Start of Page text

BAD: Bidirectional Auto-regressive Diffusion for Text-to-Motion Generation

Seyed Rohollah Hosseyni°, Ali Ahmad Rahmani‡, Seyed Jamal Seyedmohammadi†, Sanaz Seyedin°, Arash Mohammadi†

°Amirkabir University of Technology (AUT), ‡Iran University of Science and Technology (IUST), †Concordia Institute of Information Systems Engineering (CIISE)

arXiv Code

Performance Comparison with VQ-VAE-based Baseline Motion Models

BAD outperforms the baseline motion models, MMM and T2M-GPT, with a similar model size and design choices. The low FID score demonstrates BAD's ability to capture the sequential flow of information while simultaneously modeling rich bidirectional dependencies in complex motion sequences, indicating that the generated motions are natural and realistic. For text-motion consistency, BAD further improves R-Precision and MM-Dist metrics.

Performance Comparison with RVQ-VAE-based Motion Models

Momask and BAMM use an advanced VQ-VAE based on Residual Vector Quantization (RVQ) as their motion tokenizer. RVQ-VAE significantly improves motion tokenizer performance and, consequently, the overall framework. For example, the reconstruction FID (rFID) of RVQ-VAE on the HumanML3D dataset is 0.019 (Table 2 of the Momask paper), while the rFID of our simple VQ-VAE is 0.085 on the HumanML3D dataset. By using a simple VQ-VAE as our motion tokenizer, BAD outperforms BAMM and achieves a very close FID score compared to Momask while obtaining comparable text-motion consistency (R-Precision and MM-Dist).

The following table compares BAD with Momask and BAMM in four temporal editing tasks on the HumanML3D dataset. Results show that BAD outperforms Momask and BAMM on temporal editing tasks in terms of FID score.

End of Page text
Start of Material provided

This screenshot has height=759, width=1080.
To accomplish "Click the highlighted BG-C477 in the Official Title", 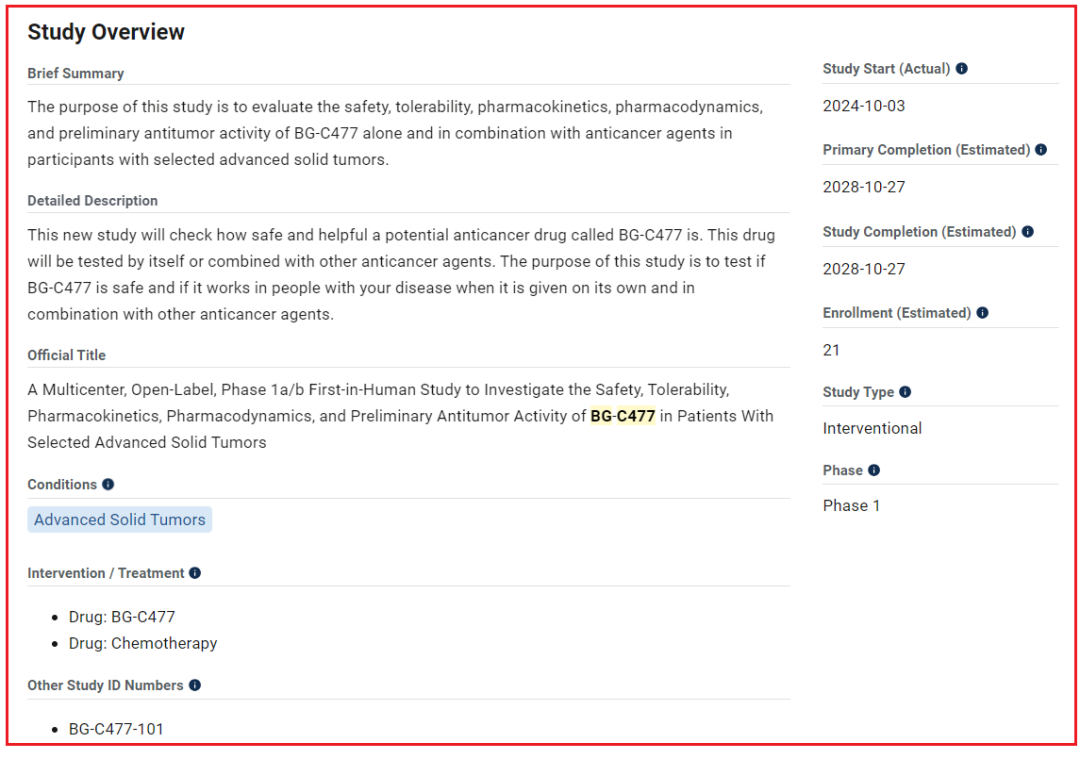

End of Material provided

*Tasks*.
a - From the BAD project page, copy the passage starting with "Performance Comparison with RVQ-VAE-based" and going on through "of FID score.".
b - Name every motion model that the BAD text-to-motion page compares BAD against.
c - Continue the page on BAD text-to-motion generation from its last sentence.

*Answers by item*.
a -
Performance Comparison with RVQ-VAE-based Motion Models

Momask and BAMM use an advanced VQ-VAE based on Residual Vector Quantization (RVQ) as their motion tokenizer. RVQ-VAE significantly improves motion tokenizer performance and, consequently, the overall framework. For example, the reconstruction FID (rFID) of RVQ-VAE on the HumanML3D dataset is 0.019 (Table 2 of the Momask paper), while the rFID of our simple VQ-VAE is 0.085 on the HumanML3D dataset. By using a simple VQ-VAE as our motion tokenizer, BAD outperforms BAMM and achieves a very close FID score compared to Momask while obtaining comparable text-motion consistency (R-Precision and MM-Dist).

The following table compares BAD with Momask and BAMM in four temporal editing tasks on the HumanML3D dataset. Results show that BAD outperforms Momask and BAMM on temporal editing tasks in terms of FID score.

b -
MMM
T2M-GPT
Momask
BAMM

c -
Contribution: Improving Limitations of Autoregressive and Mask-Based Motion Models Using a Novel Framework

We introduce the Bidirectional Autoregressive Diffusion (BAD) framework, a new pretraining strategy for sequence modeling that combines the strengths of autoregressive and mask-based models. BAD features a novel corruption (diffusion) technique for discrete data, using permutation operations, and employs a hybrid attention mask. This mask combines permuted causal attention and bidirectional attention to balance causal and bidirectional dependencies. By using a simple VQ-VAE for motion tokenization, our approach reduces complexity while delivering results comparable to advanced RVQ-VAE-based models.

Overall architecture of our Motion Model

The overall framework for our text-to-motion generation model consists of two components: (a) Motion Tokenizer: We use a simple VQ-VAE-based motion tokenizer, similar to T2M-GPT and MMM. The motion tokenizer transforms a continuous raw 3D motion sequence into a sequence of discrete motion tokens. (b) Conditional Mask-Based Transformer: We use an architecture and design choices inspired by MMM, but our pre-training and corruption strategies significantly differ from MMM. We use a random ordering for input corruption and a hybrid attention mask, consisting of a permuted causal attention mask and a bidirectional attention mask, allowing the model to capture both causal and bidirectional dependencies effectively. Two examples of different attention masks are displayed in the following image.

Sampling: Due to the permutational nature of our procedure, different types of sampling can be used, and we demonstrate two of them. (1) Order-Agnostic Autoregressive Sampling (OAAS): In OAAS, we start by creating mask tokens with a random order. Decoding begins from the first mask token, which can attend to all others. As the process continues, the attention mask is updated, allowing each token to attend to T-p+1 mask tokens and existing unmasked tokens until all are decoded. (2) Confidence-Based Sampling (CBS): CBS also starts with randomly ordered mask tokens. During decoding, high-confidence tokens are kept, while low-confidence ones are masked and reprocessed, ensuring the sequence benefits from the most reliable predictions.